● 提取记录
|---|
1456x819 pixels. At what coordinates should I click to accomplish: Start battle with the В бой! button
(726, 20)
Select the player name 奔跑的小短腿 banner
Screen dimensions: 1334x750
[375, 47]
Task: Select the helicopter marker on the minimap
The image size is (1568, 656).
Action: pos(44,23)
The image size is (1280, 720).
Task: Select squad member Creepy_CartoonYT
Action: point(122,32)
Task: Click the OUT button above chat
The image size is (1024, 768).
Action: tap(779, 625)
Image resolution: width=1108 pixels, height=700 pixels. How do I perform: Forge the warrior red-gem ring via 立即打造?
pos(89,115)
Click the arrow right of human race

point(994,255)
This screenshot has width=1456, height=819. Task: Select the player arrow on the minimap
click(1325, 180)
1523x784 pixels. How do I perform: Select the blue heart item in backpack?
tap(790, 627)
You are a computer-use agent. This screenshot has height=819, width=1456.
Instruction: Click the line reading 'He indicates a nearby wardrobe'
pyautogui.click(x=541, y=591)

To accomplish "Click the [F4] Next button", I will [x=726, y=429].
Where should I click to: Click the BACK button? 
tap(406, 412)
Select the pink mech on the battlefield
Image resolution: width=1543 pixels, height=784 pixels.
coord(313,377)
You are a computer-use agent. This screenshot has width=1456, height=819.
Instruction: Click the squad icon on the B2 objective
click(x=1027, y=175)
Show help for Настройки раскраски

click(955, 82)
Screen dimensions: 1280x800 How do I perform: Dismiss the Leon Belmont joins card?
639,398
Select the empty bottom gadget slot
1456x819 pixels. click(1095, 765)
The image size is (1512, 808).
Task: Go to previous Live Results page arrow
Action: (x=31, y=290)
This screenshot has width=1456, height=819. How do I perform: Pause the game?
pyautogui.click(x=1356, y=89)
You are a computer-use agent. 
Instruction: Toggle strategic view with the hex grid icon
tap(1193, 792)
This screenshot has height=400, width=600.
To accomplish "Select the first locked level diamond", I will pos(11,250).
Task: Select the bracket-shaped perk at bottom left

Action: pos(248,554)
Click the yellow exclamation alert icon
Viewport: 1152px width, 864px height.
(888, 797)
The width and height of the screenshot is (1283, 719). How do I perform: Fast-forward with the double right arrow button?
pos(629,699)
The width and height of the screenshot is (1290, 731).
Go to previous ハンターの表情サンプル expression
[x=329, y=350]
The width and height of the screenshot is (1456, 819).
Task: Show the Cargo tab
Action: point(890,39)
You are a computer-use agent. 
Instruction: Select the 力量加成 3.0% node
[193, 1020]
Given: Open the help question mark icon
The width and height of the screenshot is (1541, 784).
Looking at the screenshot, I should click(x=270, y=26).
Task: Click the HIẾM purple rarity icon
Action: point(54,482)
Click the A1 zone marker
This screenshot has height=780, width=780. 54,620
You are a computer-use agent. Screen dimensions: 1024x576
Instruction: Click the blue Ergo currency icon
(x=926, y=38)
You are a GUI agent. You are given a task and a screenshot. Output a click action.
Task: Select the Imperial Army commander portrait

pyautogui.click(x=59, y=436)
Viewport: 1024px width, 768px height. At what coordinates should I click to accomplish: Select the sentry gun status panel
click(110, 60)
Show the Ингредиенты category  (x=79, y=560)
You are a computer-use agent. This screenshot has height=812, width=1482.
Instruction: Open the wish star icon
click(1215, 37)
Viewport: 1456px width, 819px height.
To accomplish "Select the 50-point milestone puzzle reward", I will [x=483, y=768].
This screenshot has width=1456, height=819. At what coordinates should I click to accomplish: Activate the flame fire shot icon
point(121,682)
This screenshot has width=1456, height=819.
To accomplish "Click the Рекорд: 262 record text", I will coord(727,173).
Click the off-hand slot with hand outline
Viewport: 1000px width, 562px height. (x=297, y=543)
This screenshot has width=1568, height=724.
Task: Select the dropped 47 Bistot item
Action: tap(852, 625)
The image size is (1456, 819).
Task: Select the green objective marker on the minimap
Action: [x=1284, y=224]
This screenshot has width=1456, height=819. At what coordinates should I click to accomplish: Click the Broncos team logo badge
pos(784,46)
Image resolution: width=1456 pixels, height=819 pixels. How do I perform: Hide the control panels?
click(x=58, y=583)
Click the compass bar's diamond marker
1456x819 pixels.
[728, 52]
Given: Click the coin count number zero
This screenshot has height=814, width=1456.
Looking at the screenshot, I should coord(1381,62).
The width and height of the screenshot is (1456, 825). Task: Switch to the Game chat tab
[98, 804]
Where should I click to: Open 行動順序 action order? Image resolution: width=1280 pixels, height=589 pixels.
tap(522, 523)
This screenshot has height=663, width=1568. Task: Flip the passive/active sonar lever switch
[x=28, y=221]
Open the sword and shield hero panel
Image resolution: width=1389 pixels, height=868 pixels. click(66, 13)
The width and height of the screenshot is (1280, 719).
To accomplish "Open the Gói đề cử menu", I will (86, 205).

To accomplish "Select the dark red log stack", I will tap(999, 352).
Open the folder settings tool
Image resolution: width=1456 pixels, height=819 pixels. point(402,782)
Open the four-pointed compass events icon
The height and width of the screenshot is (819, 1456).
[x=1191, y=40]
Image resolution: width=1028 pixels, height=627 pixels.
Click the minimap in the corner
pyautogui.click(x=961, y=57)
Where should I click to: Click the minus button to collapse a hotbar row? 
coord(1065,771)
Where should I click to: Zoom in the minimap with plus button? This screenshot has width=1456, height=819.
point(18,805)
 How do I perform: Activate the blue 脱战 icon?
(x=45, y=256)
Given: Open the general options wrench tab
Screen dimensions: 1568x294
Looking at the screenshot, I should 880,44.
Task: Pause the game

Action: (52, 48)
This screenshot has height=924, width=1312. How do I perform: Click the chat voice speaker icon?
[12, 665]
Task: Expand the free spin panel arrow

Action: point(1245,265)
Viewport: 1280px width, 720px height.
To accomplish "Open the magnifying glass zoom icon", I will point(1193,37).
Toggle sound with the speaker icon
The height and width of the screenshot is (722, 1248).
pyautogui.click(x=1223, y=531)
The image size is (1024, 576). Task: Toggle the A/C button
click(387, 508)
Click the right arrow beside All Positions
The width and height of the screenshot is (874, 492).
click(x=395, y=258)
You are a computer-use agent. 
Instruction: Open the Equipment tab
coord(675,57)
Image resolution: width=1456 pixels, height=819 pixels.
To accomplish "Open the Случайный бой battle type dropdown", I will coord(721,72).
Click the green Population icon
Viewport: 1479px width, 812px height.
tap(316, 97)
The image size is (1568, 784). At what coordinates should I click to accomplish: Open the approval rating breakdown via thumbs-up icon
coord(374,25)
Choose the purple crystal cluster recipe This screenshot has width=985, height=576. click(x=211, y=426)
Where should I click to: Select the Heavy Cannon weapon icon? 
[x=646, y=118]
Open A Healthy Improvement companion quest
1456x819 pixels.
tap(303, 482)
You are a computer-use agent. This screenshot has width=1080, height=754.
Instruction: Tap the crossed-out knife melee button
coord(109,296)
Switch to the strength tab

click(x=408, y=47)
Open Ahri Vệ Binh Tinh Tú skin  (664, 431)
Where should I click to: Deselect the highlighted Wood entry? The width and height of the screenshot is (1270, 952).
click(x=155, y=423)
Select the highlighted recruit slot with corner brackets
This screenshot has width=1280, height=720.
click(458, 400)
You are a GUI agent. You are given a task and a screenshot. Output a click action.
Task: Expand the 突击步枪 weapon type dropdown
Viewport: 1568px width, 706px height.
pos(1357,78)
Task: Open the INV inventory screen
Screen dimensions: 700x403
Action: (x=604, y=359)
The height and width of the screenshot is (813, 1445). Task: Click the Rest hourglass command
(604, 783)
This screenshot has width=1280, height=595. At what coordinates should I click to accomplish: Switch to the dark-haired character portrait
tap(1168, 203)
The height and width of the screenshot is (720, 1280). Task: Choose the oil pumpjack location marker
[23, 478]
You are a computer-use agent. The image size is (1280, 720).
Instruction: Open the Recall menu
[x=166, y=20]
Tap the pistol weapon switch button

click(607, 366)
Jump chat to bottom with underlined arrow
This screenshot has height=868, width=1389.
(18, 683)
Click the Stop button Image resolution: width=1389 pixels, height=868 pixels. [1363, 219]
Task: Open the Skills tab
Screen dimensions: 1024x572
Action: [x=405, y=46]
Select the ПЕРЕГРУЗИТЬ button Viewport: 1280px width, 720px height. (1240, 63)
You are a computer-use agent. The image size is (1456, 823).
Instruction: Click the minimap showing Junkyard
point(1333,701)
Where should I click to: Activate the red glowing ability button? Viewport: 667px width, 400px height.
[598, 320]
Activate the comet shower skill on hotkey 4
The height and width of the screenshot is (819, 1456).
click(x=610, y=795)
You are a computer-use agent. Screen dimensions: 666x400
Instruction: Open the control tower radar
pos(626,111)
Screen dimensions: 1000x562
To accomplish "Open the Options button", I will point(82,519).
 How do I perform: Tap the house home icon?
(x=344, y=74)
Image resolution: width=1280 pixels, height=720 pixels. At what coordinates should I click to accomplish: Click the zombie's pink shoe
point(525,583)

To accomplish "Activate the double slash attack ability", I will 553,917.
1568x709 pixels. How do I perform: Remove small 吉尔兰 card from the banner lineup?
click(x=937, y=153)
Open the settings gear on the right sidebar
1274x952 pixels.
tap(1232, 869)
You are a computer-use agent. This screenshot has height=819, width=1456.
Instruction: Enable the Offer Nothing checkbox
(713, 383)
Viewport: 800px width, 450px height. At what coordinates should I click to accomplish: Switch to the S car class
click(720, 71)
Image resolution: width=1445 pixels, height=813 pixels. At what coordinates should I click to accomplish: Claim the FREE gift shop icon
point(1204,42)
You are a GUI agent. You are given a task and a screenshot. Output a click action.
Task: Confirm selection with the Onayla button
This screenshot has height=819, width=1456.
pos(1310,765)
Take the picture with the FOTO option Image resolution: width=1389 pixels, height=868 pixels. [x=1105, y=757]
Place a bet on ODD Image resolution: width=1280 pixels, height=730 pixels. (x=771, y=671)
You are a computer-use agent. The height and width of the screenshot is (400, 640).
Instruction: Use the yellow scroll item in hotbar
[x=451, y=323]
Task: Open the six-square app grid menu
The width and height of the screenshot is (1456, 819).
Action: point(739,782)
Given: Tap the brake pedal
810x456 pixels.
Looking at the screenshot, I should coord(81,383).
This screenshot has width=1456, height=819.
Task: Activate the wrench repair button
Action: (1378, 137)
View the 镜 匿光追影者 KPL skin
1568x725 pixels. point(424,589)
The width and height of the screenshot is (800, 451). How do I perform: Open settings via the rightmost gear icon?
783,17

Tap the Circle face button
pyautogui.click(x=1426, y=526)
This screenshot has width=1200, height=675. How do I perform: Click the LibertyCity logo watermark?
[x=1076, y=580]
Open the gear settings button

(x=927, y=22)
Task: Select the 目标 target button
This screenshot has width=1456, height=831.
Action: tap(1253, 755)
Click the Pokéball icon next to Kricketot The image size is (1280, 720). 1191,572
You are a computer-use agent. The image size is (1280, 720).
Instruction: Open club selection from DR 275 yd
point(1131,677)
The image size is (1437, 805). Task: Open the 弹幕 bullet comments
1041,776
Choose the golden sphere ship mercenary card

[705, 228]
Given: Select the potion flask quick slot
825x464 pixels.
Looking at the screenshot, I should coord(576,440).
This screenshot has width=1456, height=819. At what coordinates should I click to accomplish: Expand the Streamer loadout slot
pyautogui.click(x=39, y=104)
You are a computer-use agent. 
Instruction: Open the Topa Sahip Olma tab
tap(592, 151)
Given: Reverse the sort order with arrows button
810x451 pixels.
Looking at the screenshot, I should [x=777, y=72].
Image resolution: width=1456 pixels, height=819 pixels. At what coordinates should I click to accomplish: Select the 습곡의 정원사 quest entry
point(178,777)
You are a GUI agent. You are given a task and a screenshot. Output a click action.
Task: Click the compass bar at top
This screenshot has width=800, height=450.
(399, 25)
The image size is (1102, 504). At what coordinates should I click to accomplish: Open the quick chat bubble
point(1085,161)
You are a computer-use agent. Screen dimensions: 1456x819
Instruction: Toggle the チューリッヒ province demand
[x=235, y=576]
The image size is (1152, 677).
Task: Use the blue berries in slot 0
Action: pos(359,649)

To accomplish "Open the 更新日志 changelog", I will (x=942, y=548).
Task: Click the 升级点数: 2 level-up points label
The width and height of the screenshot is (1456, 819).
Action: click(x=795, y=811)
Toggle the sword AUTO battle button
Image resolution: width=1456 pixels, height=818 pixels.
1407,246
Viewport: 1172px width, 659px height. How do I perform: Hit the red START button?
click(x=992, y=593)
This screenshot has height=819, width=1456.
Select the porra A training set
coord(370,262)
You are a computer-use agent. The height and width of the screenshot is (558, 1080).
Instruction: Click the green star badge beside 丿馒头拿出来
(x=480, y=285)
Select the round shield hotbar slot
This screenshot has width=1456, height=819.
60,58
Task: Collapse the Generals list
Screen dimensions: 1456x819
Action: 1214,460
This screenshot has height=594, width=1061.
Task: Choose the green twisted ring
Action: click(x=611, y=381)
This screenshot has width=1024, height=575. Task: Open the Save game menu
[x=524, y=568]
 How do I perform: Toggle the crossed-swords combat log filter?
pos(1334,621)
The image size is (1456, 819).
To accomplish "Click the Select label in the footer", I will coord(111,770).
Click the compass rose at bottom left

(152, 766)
|---|
● 任务要求
能否把上面记录中从含有"Click the off-hand slot with hand outline"的那一行到含有"pixels. click(66, 13)"的那一行（首尾两行都算在内）一字不改地输出？

● 完整输出
Click the off-hand slot with hand outline
Viewport: 1000px width, 562px height. (x=297, y=543)
This screenshot has width=1568, height=724.
Task: Select the dropped 47 Bistot item
Action: tap(852, 625)
The image size is (1456, 819).
Task: Select the green objective marker on the minimap
Action: [x=1284, y=224]
This screenshot has width=1456, height=819. At what coordinates should I click to accomplish: Click the Broncos team logo badge
pos(784,46)
Image resolution: width=1456 pixels, height=819 pixels. How do I perform: Hide the control panels?
click(x=58, y=583)
Click the compass bar's diamond marker
1456x819 pixels.
[728, 52]
Given: Click the coin count number zero
This screenshot has height=814, width=1456.
Looking at the screenshot, I should coord(1381,62).
The width and height of the screenshot is (1456, 825). Task: Switch to the Game chat tab
[98, 804]
Where should I click to: Open 行動順序 action order? Image resolution: width=1280 pixels, height=589 pixels.
tap(522, 523)
This screenshot has height=663, width=1568. Task: Flip the passive/active sonar lever switch
[x=28, y=221]
Open the sword and shield hero panel
Image resolution: width=1389 pixels, height=868 pixels. click(66, 13)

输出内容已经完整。